Le changement climatique aggrave les conflits mais ne les provoque pas… pour l’instant
Le projet CLIMSEC, soutenu par le Conseil européen de la recherche, a exploré les multiples voies susceptibles d’établir des liens entre la variabilité climatique et les violences politiques, en accordant une attention particulière à la sécurité alimentaire. La notion de sécurité alimentaire incluait aussi bien les impacts sur les moyens de subsistance et les revenus ruraux, que les chocs sur les prix des denrées alimentaires susceptibles de déclencher des troubles de la consommation en milieu urbain.
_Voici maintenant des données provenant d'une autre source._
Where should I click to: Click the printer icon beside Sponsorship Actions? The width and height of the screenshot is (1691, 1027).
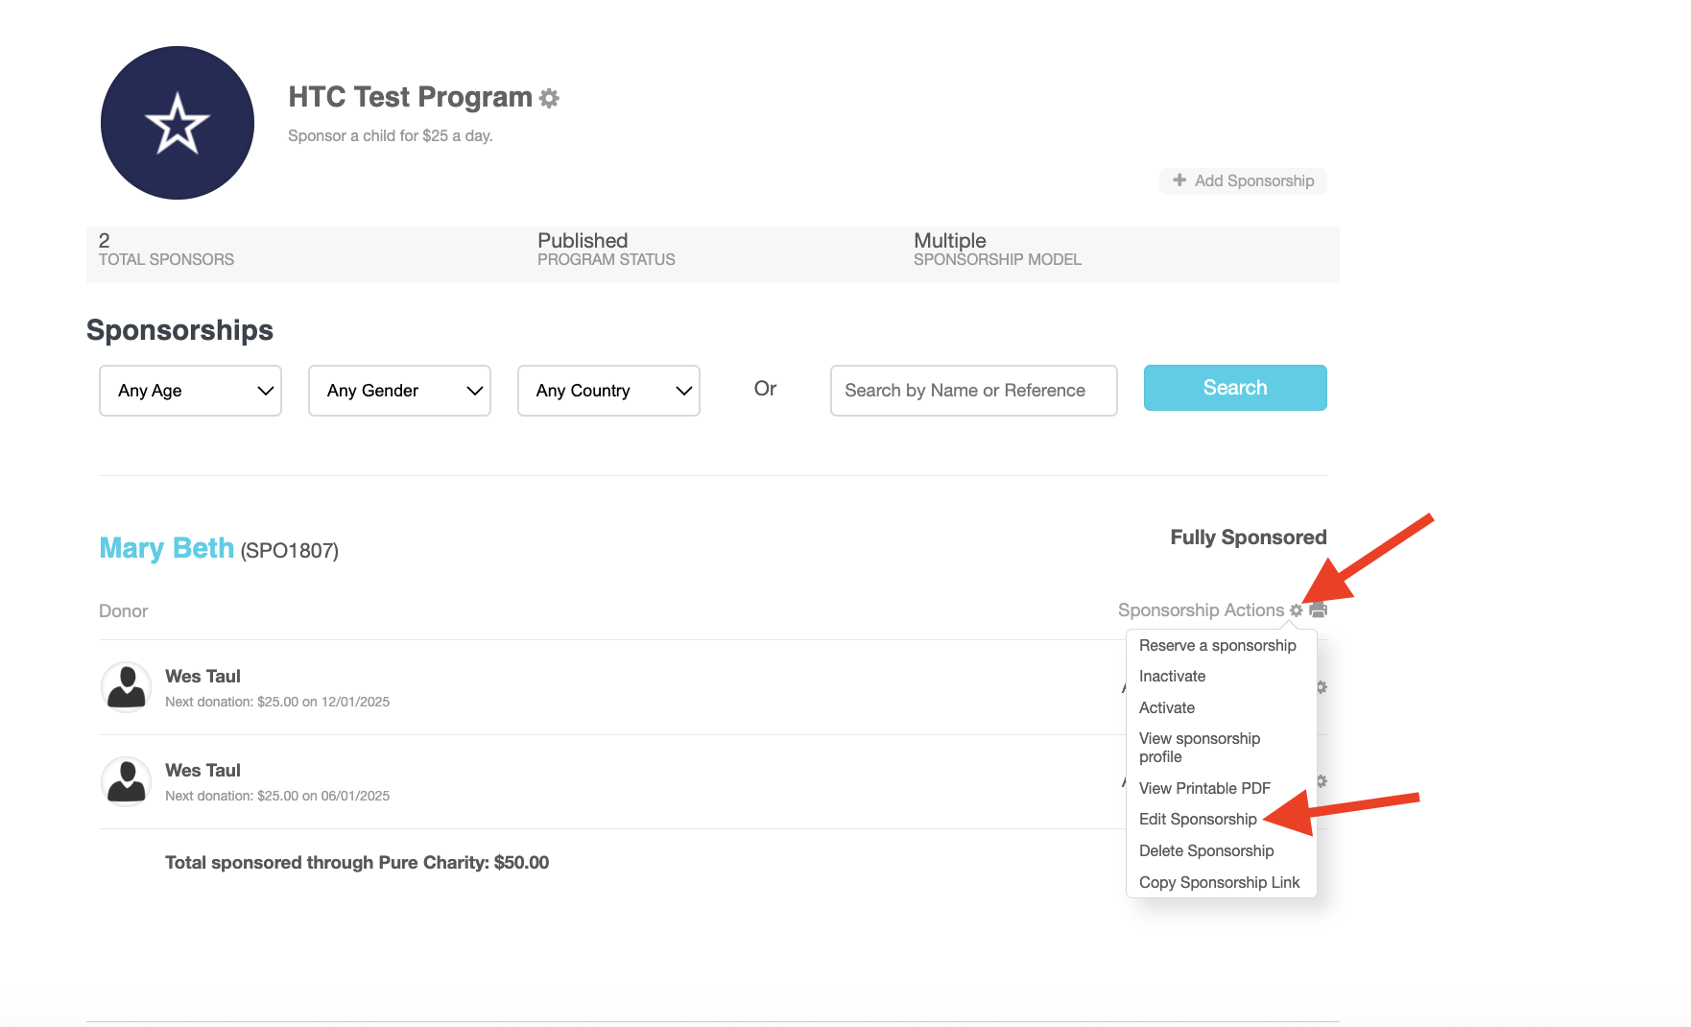pos(1319,610)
L’une des principales conclusions concerne l’importance du contexte. Des sécheresses présentant des caractéristiques similaires peuvent par exemple avoir des conséquences très différentes en fonction des sociétés. Il a été constaté qu’un faible niveau de développement socio-économique, des exclusions ethnopolitiques et un récent passé violent augmentaient les risques de conflit en réponse au changement climatique. «Les conditions climatiques jouent un rôle modeste dans le façonnement de la violence politique par rapport aux principaux facteurs politiques et socio-économiques. Cela va probablement changer avec l’augmentation de la fréquence et de la gravité des phénomènes météorologiques», indique Halvard Buhaug, chercheur principal du projet CLIMSEC, qui travaille au Peace Research Institute Oslo. Certaines des conclusions de CLIMSEC ont été citées dans des notes conceptuelles élaborées pour les récents débats menés par le Conseil de sécurité des Nations unies au sujet du climat et de la sécurité. Halvard Buhaug a contribué aux conclusions du sixième rapport d’évaluation du Groupe d’experts intergouvernemental sur l’évolution du climat des Nations unies. Par ailleurs, les résultats du projet ont été intégrés aux délibérations du ministère norvégien des affaires étrangères, qui siège actuellement au Conseil de sécurité des Nations unies. Lors de ces délibérations, il a été estimé qu’une priorité élevée devait être accordée au problème de la sécurité climatique.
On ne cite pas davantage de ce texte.